Committee members Mark Plotkin and Mark Smith, however, provided a dissenting view at the end of the report. They wrote:
During the local public hearing process we heard from the same few local citizens and representatives of special interest groups. Their support for the USFS was based on their being able to continue their use, fearing that a management change could stop their activities. They showed little concern to preserving the natural features or economic benefits of the Monument. For the most part we heard that taxpayers did not care who ran the monument, they just wanted to make sure they were able to hunt and recreate on it and that it was open, accessible and maintained.
That certainly jibes with our perspective. We suspect those in favor of sticking with the Forest Service wish to do so because that agency is (to use a figure of speech) the devil they know. It makes more sense to us to place Mount St. Helens under the jurisdiction of the National Park Service — and address concerns about recreational opportunities and land use in the legislation making the mountain a national park — rather than trying to restructure the Forest Service for the monument's benefit as the committee suggests. That won't be easily accomplished.

Plotkin and Smith also observed in their dissent that the committee had not really taken the time to study the possibility of creating a national park.
We feel that there is validity to the UW Economic Report, the GP task force, NPCA and many local and regional newspapers' recommendation supporting a National Park. The stable line item funding, economic potential, recreation and visitor facility development make it an option that should warrant a more detailed review and consideration.
We agree.

The committee acknowledges that establishing a national park might not lead to all the ramifications critics of the idea worry about. It notes, "Supporters of the National Park model did suggest that the recreational opportunities in a Park setting could be provided for in the charter." The committee listed the following arguments against Mount St. Helens remaining under USFS control in its full report:
  • not as much money from tourism industry than if NPS
  • less money than a NPS
  • history of past Monument management
  • notoriety – NPS is a brand
  • NPS has an established funding mechanism in place
  • perceived lack of protection under USFS
  • NPS has a proven tried model of management
  • USFS culture
Given that funding and management have been serious problems, these seem like pretty compelling reasons not to stick with the Forest Service. That doesn't mean, of course, that the federal officials currently in charge of Mount St. Helens must be displaced; rather, they might very well be the best candidates to oversee the conversion of the monument into a national park, since they understand the needs of the surrounding communities.

Later on its report, the committee recommends reopening Coldwater Ridge Visitors' Center and turning it into an overnight destination with accomodations, so that Mount St. Helens won't be thought of simply as a place to go on a day trip.

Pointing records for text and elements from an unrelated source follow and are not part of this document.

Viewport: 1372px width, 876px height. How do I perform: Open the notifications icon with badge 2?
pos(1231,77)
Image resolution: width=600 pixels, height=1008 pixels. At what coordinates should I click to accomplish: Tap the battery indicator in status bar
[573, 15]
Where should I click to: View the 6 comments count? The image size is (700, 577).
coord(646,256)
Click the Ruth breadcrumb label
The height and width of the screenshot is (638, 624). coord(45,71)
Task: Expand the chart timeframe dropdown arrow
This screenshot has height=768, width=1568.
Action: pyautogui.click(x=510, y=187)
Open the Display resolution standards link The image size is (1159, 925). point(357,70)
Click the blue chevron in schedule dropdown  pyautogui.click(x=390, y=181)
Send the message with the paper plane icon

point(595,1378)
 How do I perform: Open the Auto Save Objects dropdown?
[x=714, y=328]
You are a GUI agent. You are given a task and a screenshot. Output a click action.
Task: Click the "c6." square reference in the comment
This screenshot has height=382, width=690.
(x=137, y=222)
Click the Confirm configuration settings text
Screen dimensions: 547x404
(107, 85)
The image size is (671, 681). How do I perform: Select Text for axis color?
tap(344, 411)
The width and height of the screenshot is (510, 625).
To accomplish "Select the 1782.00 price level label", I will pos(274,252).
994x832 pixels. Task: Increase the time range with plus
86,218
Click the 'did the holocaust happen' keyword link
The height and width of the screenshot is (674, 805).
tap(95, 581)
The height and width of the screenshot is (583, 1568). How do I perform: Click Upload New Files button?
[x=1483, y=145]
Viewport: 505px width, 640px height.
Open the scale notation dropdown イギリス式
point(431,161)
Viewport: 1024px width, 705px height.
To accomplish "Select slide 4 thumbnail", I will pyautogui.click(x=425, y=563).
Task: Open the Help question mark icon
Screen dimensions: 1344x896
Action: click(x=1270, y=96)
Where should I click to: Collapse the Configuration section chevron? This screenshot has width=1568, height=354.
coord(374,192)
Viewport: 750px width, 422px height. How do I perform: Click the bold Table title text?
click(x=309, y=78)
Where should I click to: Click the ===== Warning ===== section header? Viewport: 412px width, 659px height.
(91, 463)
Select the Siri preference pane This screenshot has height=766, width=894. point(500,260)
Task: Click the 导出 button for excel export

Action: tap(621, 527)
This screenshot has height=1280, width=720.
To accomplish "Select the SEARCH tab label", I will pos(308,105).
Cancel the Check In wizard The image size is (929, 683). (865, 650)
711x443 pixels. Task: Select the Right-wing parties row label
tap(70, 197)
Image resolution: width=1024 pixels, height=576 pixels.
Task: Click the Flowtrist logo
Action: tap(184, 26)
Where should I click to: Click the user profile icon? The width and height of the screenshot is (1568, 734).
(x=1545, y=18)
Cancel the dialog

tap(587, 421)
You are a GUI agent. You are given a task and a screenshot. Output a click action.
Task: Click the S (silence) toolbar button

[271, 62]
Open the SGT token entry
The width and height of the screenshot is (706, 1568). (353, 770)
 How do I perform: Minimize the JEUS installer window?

Essentially, they're calling for the creation of a park lodge, and ironically, that's another reason why Mount St. Helens should be transferred to the care of the National Parks Service. NPS knows something about constructing park lodges and hiring contractors to provide guest services; it has such facilities at Mount Rainier and Crater Lake National Parks. A thoughtfully designed park lodge is a common, defining feature of many of America's greatest national parks.

We look forward to the day when we can call Mount St. Helens a national park. We urge Washington's congressional delegation to join with Senator Cantwell in recognizing that the current plan for the area is not working. If The National Parks: America's Best Idea taught us anything, it's that local fears about the creation of national parks tend to be unfounded or exaggerated.